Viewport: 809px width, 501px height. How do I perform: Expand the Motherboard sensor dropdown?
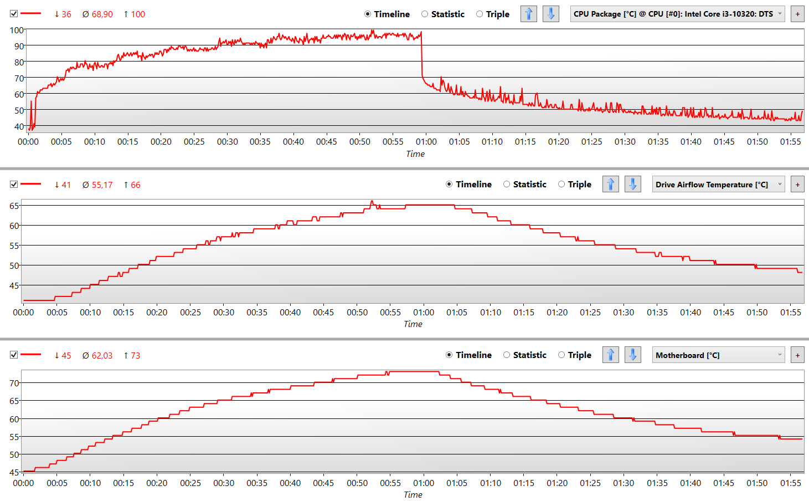click(718, 355)
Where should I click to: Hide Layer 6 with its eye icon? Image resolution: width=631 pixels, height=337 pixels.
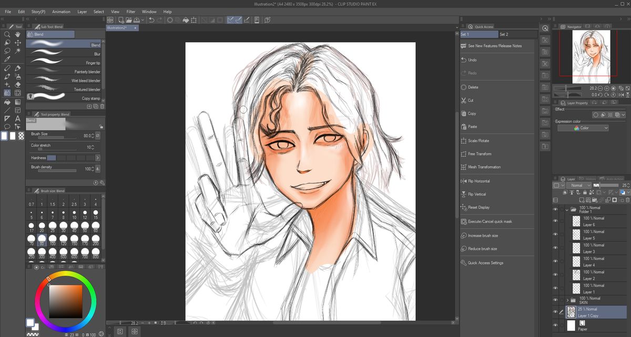coord(555,222)
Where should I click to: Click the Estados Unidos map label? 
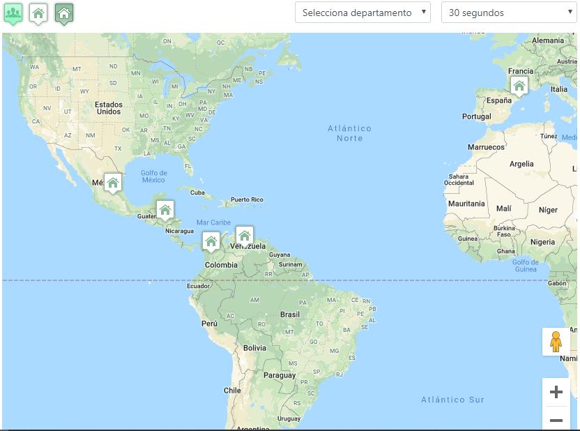[x=109, y=107]
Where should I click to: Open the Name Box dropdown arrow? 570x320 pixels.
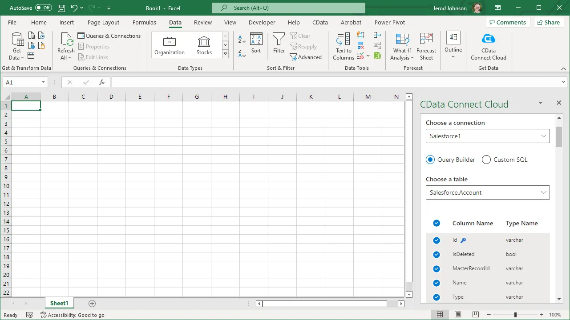coord(43,82)
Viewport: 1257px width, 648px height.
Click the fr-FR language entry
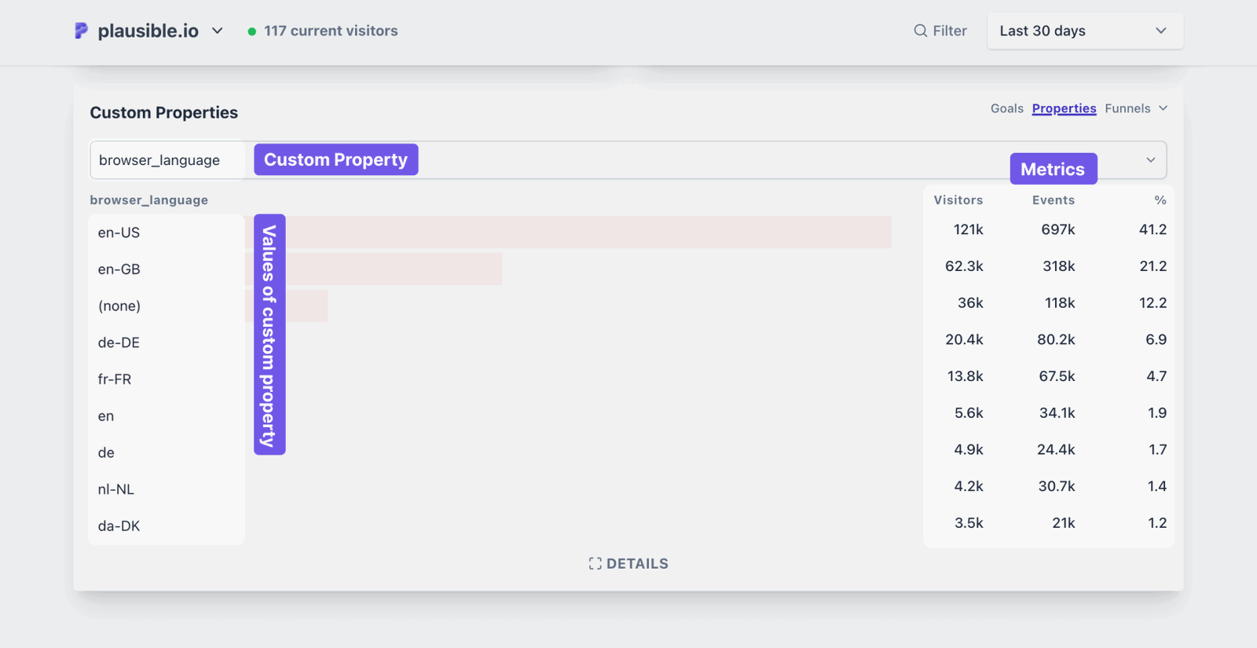coord(115,379)
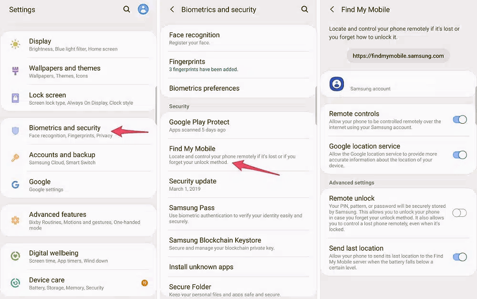The image size is (477, 299).
Task: Disable the Remote controls toggle
Action: (x=459, y=120)
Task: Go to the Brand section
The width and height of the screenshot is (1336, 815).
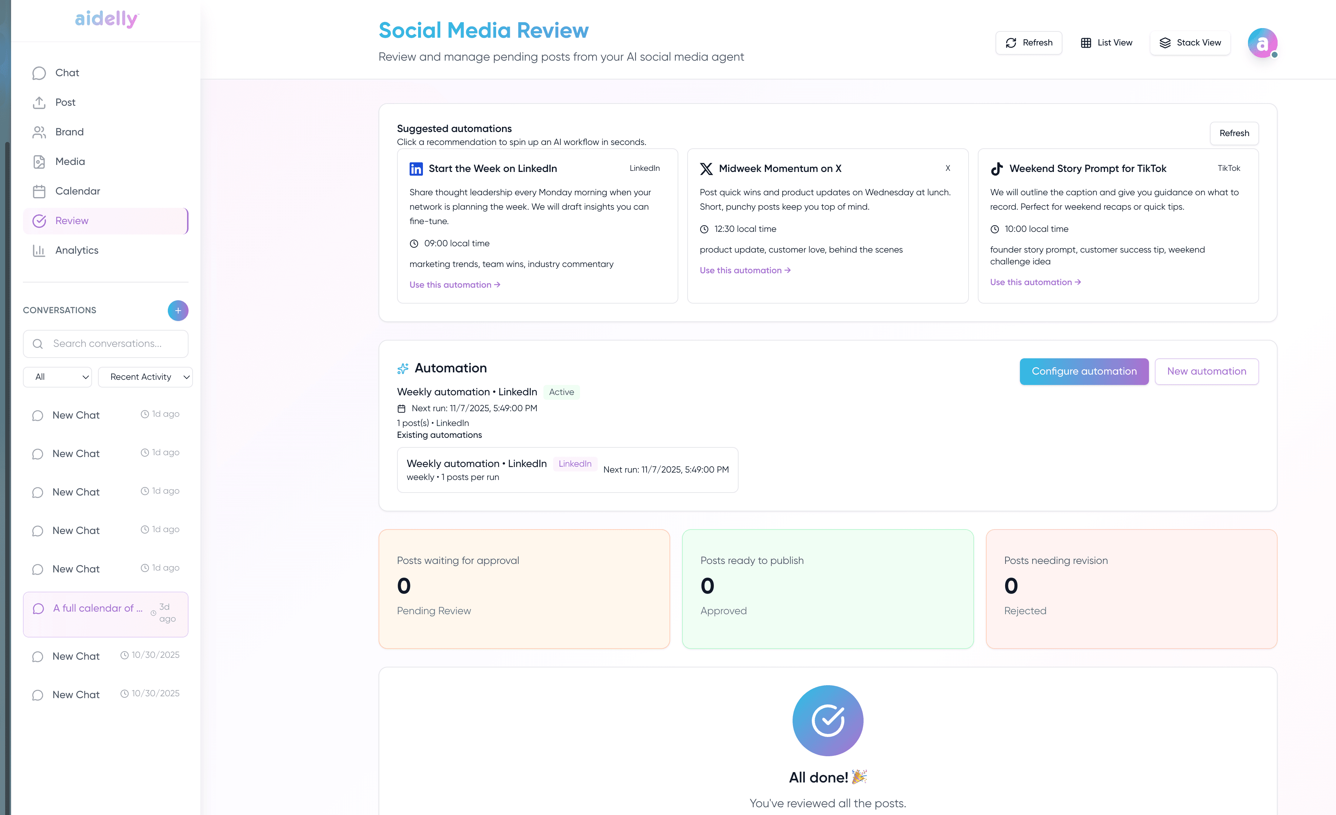Action: 69,132
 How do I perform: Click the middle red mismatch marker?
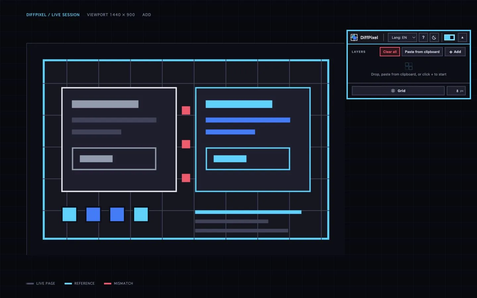(186, 144)
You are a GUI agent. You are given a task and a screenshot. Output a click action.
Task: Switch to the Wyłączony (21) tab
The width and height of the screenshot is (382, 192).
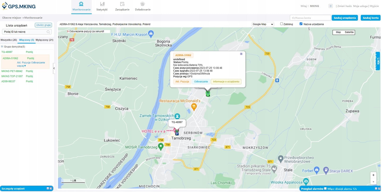[x=44, y=40]
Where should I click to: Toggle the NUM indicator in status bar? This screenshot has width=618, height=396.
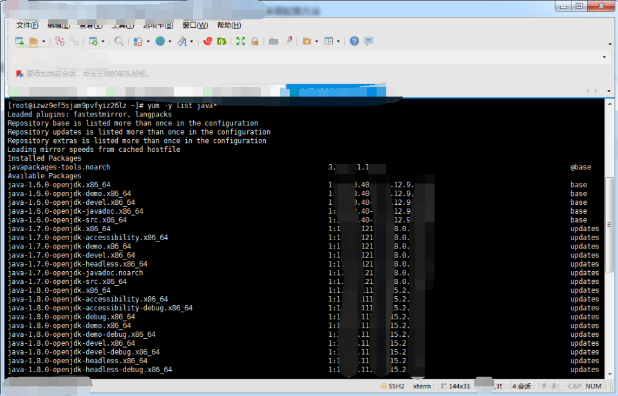(x=594, y=386)

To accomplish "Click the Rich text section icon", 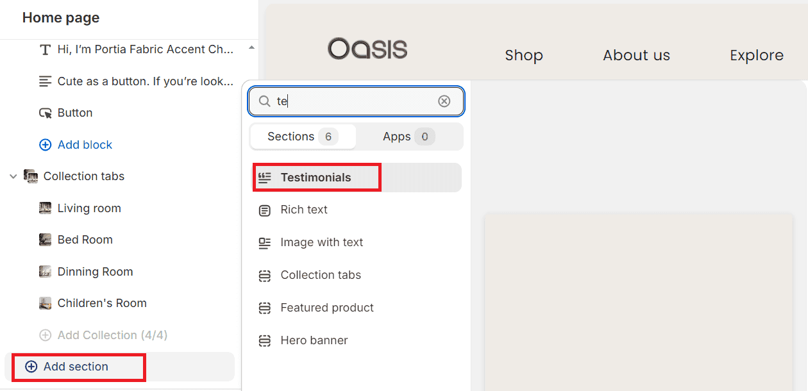I will pyautogui.click(x=264, y=210).
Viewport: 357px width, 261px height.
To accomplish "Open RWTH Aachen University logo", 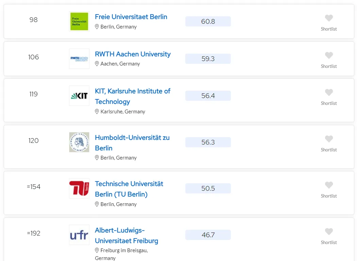I will [79, 59].
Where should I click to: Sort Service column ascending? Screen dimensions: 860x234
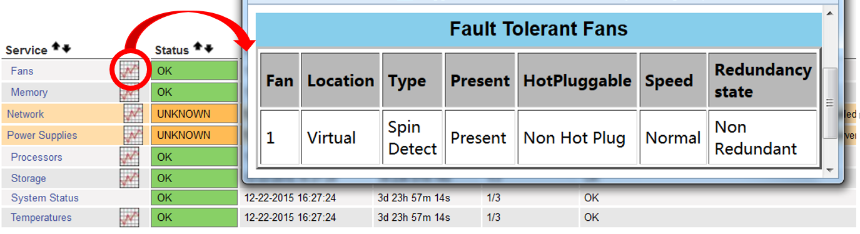56,47
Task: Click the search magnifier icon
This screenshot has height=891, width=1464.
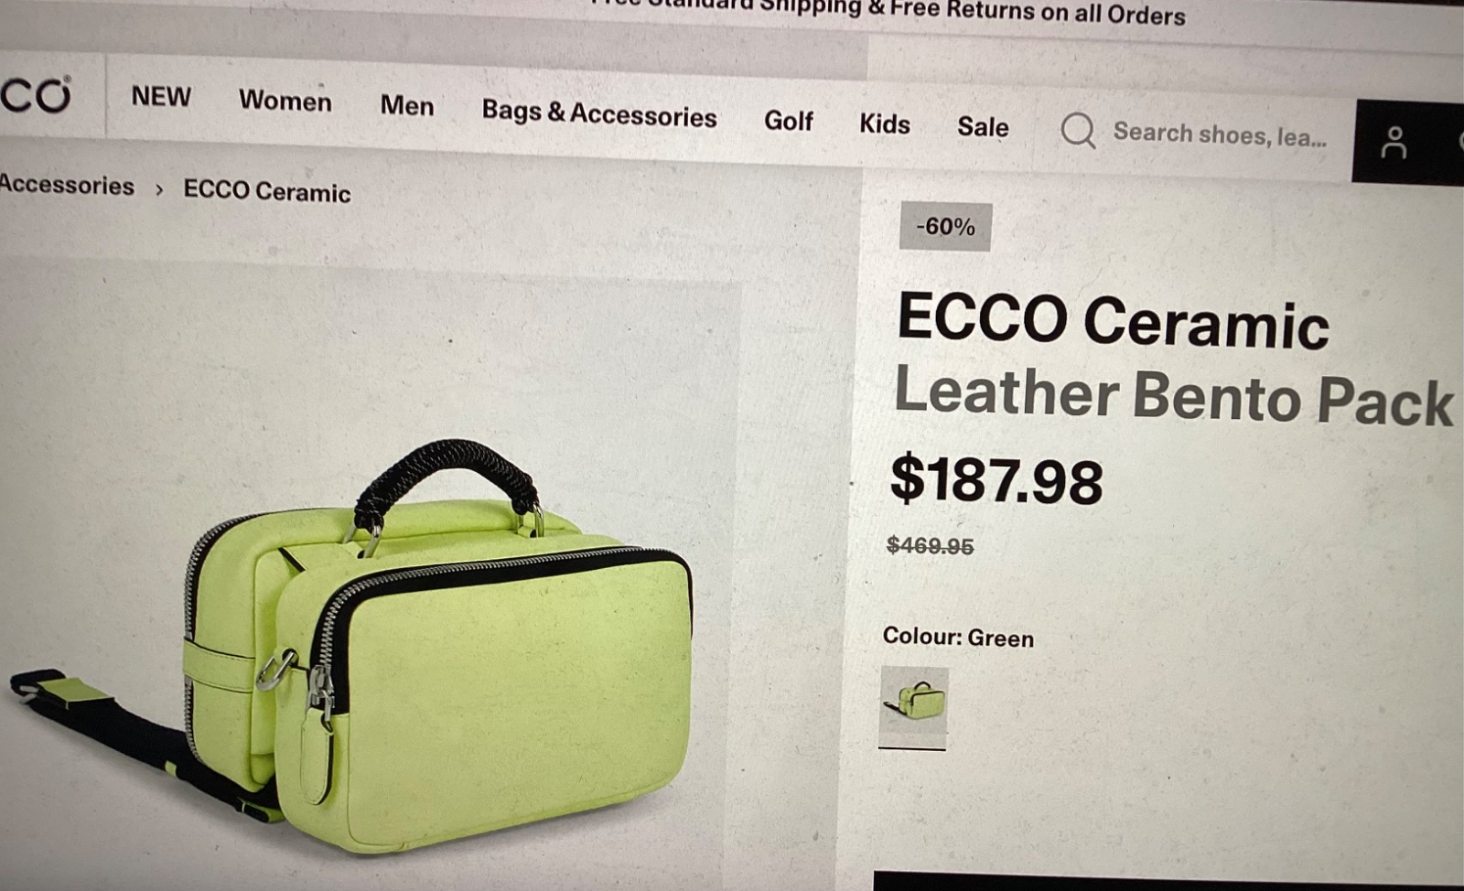Action: [1078, 130]
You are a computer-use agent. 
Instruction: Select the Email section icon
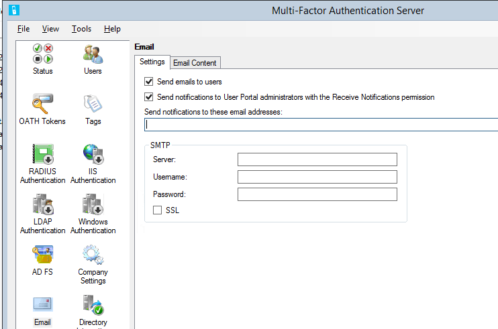point(42,306)
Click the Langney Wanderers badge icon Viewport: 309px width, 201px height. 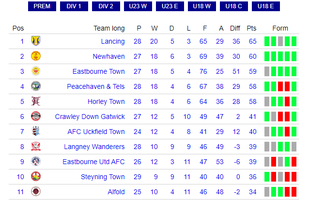(x=36, y=146)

━━━━━━━━

To be done
Write out again, word for word, the lines from the very beginning through the line containing "[x=44, y=40]", including that line. Leave the pictures out.

Solved problem
Viewport: 809px width, 501px height. How do I perform: Expand the Motherboard sensor dropdown?
click(718, 355)
Where should I click to: Hide Layer 6 with its eye icon? Image resolution: width=631 pixels, height=337 pixels.
coord(555,222)
Where should I click to: Click the Estados Unidos map label? 
[x=109, y=107]
Where should I click to: Open the Name Box dropdown arrow? 570x320 pixels.
coord(43,82)
Viewport: 1257px width, 648px height.
Click the fr-FR language entry
coord(115,379)
The image size is (477, 299).
Task: Disable the Remote controls toggle
Action: (x=459, y=120)
Task: Go to the Brand section
The width and height of the screenshot is (1336, 815).
Action: 69,132
 How do I perform: Click the middle red mismatch marker?
(186, 144)
You are a GUI agent. You are given a task and a screenshot. Output a click action.
Task: Switch to the Wyłączony (21) tab
The width and height of the screenshot is (382, 192).
[x=44, y=40]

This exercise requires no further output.